Topic 1: Nucleophilic Substitution Flashcards
difference between SN1 and SN2
SN1: unimolecular, 2 steps
SN2: bimolecular, single step
properties of SN2 reaction
for primary and secondary carbon
configuration of carbon will get inverted
rate depends on:
- steric effects of electrophiles
- nucleophilicity of nucleophiles
- leaving ability of leaving groups
- polarity of solvents
how does steric effects affect rate of SN2
rate increases when C has less bulky groups
Nucleoside needs to do backside attack > harder to attack if blocked by bulky groups
how does electronic effects of electrophiles affect rate of SN2
pi electron cloud of C=C bonds block Nu approach > rate decrease
allylic and benzylic C-X bond promotes SN2
- pi electron of C=C interacts with transition state > partial electron density when Nu attacks shifts to pi system > spreads electron density > stabilise transition state > rate increase
relationship between stabilisation of transition state and rate of SN2
greater stabilisation of transition state > lower Ea > higher reaction rate
what is required for SN1/E1 to take place
both require two step reaction where first step forms carbocation intermediate > require stable carbocation, if dont have then reaction is unlikely
when is elimination favoured over Nu substitution
when using strong bulky base
E2 favoured with strong base while E1 favoured with weak base
steric hindrance promotes elimination
what is beta hydrogen
H atom attached to beta carbon (carbon next to the carbon bearing the leaving group) > a must have for elimination reactions to take place
why does nucleophilicity in solution increase down the periodic table
ionic radius increases down the group > more diffused electron cloud > form bonds more easily with electrophile
difference between polar aproptic and polar protic solvents
aproptic: solvents that are polar but no H atoms available for H bonding > favours SN2 and E2 by keeping nucleophiles “free” and reactive
protic: solvents that have H atom bonded to electronegative atom to form H bond > favours SN1 and E1 by stabilising carbocation intermediate
difference in nucleophilicty in halide ions in solution and in gas phase
in solution: F- least bc its the smallest > highest charge density > attract more polar solvent molecules to form a “shell” > F- harder to attack electrophiles bc “blocked”
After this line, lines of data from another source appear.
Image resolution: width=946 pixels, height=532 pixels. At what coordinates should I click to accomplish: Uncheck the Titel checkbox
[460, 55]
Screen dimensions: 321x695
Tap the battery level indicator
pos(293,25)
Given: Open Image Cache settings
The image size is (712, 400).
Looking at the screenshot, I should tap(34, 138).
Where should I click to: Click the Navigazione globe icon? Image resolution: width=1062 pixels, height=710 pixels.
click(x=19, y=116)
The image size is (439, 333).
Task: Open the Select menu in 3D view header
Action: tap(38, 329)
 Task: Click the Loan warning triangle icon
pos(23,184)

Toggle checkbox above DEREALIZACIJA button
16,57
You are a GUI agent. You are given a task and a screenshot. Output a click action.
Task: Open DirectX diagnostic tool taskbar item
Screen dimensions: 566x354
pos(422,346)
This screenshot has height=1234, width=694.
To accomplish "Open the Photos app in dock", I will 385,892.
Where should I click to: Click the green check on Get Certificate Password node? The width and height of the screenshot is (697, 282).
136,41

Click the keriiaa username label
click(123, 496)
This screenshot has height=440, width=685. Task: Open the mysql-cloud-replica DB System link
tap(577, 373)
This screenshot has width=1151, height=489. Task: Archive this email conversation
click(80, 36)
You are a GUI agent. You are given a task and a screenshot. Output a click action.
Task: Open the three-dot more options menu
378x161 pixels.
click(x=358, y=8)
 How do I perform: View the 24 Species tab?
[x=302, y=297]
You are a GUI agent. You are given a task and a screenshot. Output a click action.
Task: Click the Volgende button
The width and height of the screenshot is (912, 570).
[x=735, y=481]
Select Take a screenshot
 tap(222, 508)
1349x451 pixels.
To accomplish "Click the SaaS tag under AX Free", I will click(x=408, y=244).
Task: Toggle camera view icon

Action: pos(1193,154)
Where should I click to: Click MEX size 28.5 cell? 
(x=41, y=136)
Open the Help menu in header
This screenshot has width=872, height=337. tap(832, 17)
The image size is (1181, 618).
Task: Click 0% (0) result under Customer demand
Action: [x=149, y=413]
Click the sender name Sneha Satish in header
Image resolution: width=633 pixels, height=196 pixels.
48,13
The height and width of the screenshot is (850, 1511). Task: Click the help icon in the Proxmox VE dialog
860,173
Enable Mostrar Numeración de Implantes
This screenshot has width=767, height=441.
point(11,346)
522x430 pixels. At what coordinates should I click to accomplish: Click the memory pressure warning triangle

in gas: F- strongest bc w/o solution, nucleophilicity follows basicity > F- strongest base
when is Gabriel primary amine synthesis using phthalimide used
to prevent multi substitution to give primary amine
phthalimide has strongly stabilised N due to resonance > decrease nucleophilicity > only undergo one alkylation reaction unlike NH3
how to determine if leaving group is a good leaving group
stable anions > good leaving group
resulting anionic charge can be stabilised > good leaving group
leaving group small and too basic > want to hold onto protons > bad leaving group (eg OH)
how is alcohol converted into tosylates
OH poor leaving group > converted into -OTs (tosylate) using TsCl and base (usually pyridine)
tosylates are good leaving groups > now can undergo SN2 or E2 reactions
difference between R-OH to R-Cl via SOCl2 using pyrimidine vs Et2O as solvent
pyrimidine: inversion of configuration
Et2O: retention of configuration
how to convert R-OH to R-Br
using PBr3
only effective for primary and secondary alcohols
- substitution at P of Br
- bromination via SN2 reaction
how is R-OH converted to R-OCOR’ (ether) via mitsunobu reaction
using PPh3 and DEAD
- PPh3 reacts with DEAD to generate reactive phosphonium intermediate > activates hydroxyl group of R-OH
- second alcohol R’OH acts as Nu and attacks activated OH > form ether with inversion of stereochemistry
properties of SN1 reaction
causes C to lose chirality
leaving group departs first > carbocation formed > Nu can attack from either side of the plane with equal probability > racemic mixture > loss of chirality
structural influence of electrophiles on rate of SN1
reaction rate determined by stability of carbocation
tertiary C most reactive cause most EDG > stabilise positive charge
effect of nucleophilicity of nucleophiles on rate of SN1
not important as Nu not involved in rate determining step
effect of leaving ability of leaving groups on rate of SN1
similar trend as SN2
H2O can be good leaving group in SN1 under acidic conditions
how does solvent effects affect SN1 and SN2 differently
SN1: solvent affects formation and stabilisation of carbocation intermediate
SN2: solvent affects transition state